• _YOUR TASK_
Every line of the records counts; transcribe each one exactly.

SOURCE DATA: Begin

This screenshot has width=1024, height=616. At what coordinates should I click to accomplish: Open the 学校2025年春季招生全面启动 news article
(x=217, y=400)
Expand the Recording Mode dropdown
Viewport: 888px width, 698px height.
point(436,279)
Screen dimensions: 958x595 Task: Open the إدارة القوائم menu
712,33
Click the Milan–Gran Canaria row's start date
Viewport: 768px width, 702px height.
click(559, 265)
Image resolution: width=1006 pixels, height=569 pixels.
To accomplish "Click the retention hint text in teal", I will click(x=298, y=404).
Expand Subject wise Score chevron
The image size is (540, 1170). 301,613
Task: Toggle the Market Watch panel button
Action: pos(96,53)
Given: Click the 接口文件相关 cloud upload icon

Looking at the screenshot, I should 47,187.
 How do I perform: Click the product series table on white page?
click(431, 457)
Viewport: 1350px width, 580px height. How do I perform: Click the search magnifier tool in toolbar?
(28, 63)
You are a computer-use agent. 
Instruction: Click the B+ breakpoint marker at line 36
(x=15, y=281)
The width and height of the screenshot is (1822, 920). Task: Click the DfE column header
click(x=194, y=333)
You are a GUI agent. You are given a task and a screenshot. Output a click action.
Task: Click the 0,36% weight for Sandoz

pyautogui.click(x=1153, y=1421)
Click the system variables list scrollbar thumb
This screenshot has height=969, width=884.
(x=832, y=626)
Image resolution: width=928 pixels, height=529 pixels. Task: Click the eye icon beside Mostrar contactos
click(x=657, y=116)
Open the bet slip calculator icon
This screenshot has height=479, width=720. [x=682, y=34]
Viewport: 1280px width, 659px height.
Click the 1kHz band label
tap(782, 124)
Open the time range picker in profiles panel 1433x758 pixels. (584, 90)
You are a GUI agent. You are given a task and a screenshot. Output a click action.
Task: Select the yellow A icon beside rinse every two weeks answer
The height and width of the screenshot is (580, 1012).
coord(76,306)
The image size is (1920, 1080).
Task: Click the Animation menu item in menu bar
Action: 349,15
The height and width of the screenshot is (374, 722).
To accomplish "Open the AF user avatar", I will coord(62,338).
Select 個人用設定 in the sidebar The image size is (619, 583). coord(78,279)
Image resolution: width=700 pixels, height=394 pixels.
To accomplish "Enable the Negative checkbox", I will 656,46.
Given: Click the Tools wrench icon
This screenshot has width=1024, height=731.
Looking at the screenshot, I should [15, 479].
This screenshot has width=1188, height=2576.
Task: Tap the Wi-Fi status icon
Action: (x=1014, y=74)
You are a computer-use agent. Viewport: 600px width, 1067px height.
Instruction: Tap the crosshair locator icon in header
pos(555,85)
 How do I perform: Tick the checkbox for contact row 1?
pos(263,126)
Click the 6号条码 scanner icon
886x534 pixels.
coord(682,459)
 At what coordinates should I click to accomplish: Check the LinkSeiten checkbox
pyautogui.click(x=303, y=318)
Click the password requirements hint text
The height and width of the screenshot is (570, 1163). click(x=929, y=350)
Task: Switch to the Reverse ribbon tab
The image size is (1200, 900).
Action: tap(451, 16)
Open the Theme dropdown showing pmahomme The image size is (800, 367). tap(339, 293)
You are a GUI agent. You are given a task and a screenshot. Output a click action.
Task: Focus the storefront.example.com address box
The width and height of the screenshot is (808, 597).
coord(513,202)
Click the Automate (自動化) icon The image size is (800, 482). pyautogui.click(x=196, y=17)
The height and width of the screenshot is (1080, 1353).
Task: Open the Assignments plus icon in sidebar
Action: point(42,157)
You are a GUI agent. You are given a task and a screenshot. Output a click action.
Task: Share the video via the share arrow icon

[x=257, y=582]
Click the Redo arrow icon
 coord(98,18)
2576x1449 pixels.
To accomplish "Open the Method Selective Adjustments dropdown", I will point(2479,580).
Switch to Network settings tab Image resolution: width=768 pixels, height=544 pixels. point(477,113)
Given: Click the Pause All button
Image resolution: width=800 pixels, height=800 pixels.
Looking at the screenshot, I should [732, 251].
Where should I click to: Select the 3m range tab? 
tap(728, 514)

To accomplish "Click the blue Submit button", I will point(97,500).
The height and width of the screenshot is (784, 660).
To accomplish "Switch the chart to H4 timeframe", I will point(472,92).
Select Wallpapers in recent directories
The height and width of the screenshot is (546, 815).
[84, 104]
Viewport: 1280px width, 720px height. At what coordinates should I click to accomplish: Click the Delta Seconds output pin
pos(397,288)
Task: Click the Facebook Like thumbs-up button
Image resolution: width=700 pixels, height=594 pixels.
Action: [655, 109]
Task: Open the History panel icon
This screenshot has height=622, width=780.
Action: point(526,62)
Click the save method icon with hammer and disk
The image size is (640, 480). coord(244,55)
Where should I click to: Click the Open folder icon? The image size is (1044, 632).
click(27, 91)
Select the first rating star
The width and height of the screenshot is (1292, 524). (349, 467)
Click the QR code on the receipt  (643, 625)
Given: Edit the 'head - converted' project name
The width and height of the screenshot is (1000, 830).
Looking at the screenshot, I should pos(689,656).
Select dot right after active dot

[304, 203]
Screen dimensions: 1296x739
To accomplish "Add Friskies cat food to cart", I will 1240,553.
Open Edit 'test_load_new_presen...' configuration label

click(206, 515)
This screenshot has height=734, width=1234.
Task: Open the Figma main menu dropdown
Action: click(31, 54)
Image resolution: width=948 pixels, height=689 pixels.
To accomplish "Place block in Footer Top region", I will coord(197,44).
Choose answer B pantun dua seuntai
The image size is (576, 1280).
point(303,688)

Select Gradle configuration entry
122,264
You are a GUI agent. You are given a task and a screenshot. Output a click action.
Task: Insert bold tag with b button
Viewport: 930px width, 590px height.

SOURCE DATA: End

• _EXERCISE RESULT_
This screenshot has width=1024, height=616. At what coordinates should I click to accomplish: Open the 学校2025年春季招生全面启动 news article
(x=217, y=400)
Expand the Recording Mode dropdown
Viewport: 888px width, 698px height.
point(436,279)
Screen dimensions: 958x595 Task: Open the إدارة القوائم menu
712,33
Click the Milan–Gran Canaria row's start date
Viewport: 768px width, 702px height.
click(559, 265)
Image resolution: width=1006 pixels, height=569 pixels.
To accomplish "Click the retention hint text in teal", I will click(x=298, y=404).
Expand Subject wise Score chevron
The image size is (540, 1170). 301,613
Task: Toggle the Market Watch panel button
Action: pos(96,53)
Given: Click the 接口文件相关 cloud upload icon

Looking at the screenshot, I should 47,187.
 How do I perform: Click the product series table on white page?
click(431, 457)
Viewport: 1350px width, 580px height. How do I perform: Click the search magnifier tool in toolbar?
(28, 63)
You are a computer-use agent. 
Instruction: Click the B+ breakpoint marker at line 36
(x=15, y=281)
The width and height of the screenshot is (1822, 920). Task: Click the DfE column header
click(x=194, y=333)
You are a GUI agent. You are given a task and a screenshot. Output a click action.
Task: Click the 0,36% weight for Sandoz

pyautogui.click(x=1153, y=1421)
Click the system variables list scrollbar thumb
This screenshot has height=969, width=884.
(x=832, y=626)
Image resolution: width=928 pixels, height=529 pixels. Task: Click the eye icon beside Mostrar contactos
click(x=657, y=116)
Open the bet slip calculator icon
This screenshot has height=479, width=720. [x=682, y=34]
Viewport: 1280px width, 659px height.
Click the 1kHz band label
tap(782, 124)
Open the time range picker in profiles panel 1433x758 pixels. (584, 90)
You are a GUI agent. You are given a task and a screenshot. Output a click action.
Task: Select the yellow A icon beside rinse every two weeks answer
The height and width of the screenshot is (580, 1012).
coord(76,306)
The image size is (1920, 1080).
Task: Click the Animation menu item in menu bar
Action: 349,15
The height and width of the screenshot is (374, 722).
To accomplish "Open the AF user avatar", I will coord(62,338).
Select 個人用設定 in the sidebar The image size is (619, 583). coord(78,279)
Image resolution: width=700 pixels, height=394 pixels.
To accomplish "Enable the Negative checkbox", I will 656,46.
Given: Click the Tools wrench icon
This screenshot has width=1024, height=731.
Looking at the screenshot, I should [15, 479].
This screenshot has width=1188, height=2576.
Task: Tap the Wi-Fi status icon
Action: (x=1014, y=74)
You are a computer-use agent. Viewport: 600px width, 1067px height.
Instruction: Tap the crosshair locator icon in header
pos(555,85)
 How do I perform: Tick the checkbox for contact row 1?
pos(263,126)
Click the 6号条码 scanner icon
886x534 pixels.
coord(682,459)
 At what coordinates should I click to accomplish: Check the LinkSeiten checkbox
pyautogui.click(x=303, y=318)
Click the password requirements hint text
The height and width of the screenshot is (570, 1163). click(x=929, y=350)
Task: Switch to the Reverse ribbon tab
The image size is (1200, 900).
Action: tap(451, 16)
Open the Theme dropdown showing pmahomme The image size is (800, 367). tap(339, 293)
You are a GUI agent. You are given a task and a screenshot. Output a click action.
Task: Focus the storefront.example.com address box
The width and height of the screenshot is (808, 597).
coord(513,202)
Click the Automate (自動化) icon The image size is (800, 482). pyautogui.click(x=196, y=17)
The height and width of the screenshot is (1080, 1353).
Task: Open the Assignments plus icon in sidebar
Action: point(42,157)
You are a GUI agent. You are given a task and a screenshot. Output a click action.
Task: Share the video via the share arrow icon

[x=257, y=582]
Click the Redo arrow icon
 coord(98,18)
2576x1449 pixels.
To accomplish "Open the Method Selective Adjustments dropdown", I will point(2479,580).
Switch to Network settings tab Image resolution: width=768 pixels, height=544 pixels. point(477,113)
Given: Click the Pause All button
Image resolution: width=800 pixels, height=800 pixels.
Looking at the screenshot, I should [732, 251].
Where should I click to: Select the 3m range tab? 
tap(728, 514)

To accomplish "Click the blue Submit button", I will point(97,500).
The height and width of the screenshot is (784, 660).
To accomplish "Switch the chart to H4 timeframe", I will point(472,92).
Select Wallpapers in recent directories
The height and width of the screenshot is (546, 815).
[84, 104]
Viewport: 1280px width, 720px height. At what coordinates should I click to accomplish: Click the Delta Seconds output pin
pos(397,288)
Task: Click the Facebook Like thumbs-up button
Image resolution: width=700 pixels, height=594 pixels.
Action: [655, 109]
Task: Open the History panel icon
This screenshot has height=622, width=780.
Action: point(526,62)
Click the save method icon with hammer and disk
The image size is (640, 480). coord(244,55)
Where should I click to: Click the Open folder icon? The image size is (1044, 632).
click(27, 91)
Select the first rating star
The width and height of the screenshot is (1292, 524). (349, 467)
Click the QR code on the receipt  (643, 625)
Given: Edit the 'head - converted' project name
The width and height of the screenshot is (1000, 830).
Looking at the screenshot, I should pos(689,656).
Select dot right after active dot

[304, 203]
Screen dimensions: 1296x739
To accomplish "Add Friskies cat food to cart", I will 1240,553.
Open Edit 'test_load_new_presen...' configuration label

click(206, 515)
This screenshot has height=734, width=1234.
Task: Open the Figma main menu dropdown
Action: click(31, 54)
Image resolution: width=948 pixels, height=689 pixels.
To accomplish "Place block in Footer Top region", I will coord(197,44).
Choose answer B pantun dua seuntai
The image size is (576, 1280).
point(303,688)

Select Gradle configuration entry
122,264
You are a GUI agent. You are given a task and a screenshot. Output a click action.
Task: Insert bold tag with b button
Viewport: 930px width, 590px height.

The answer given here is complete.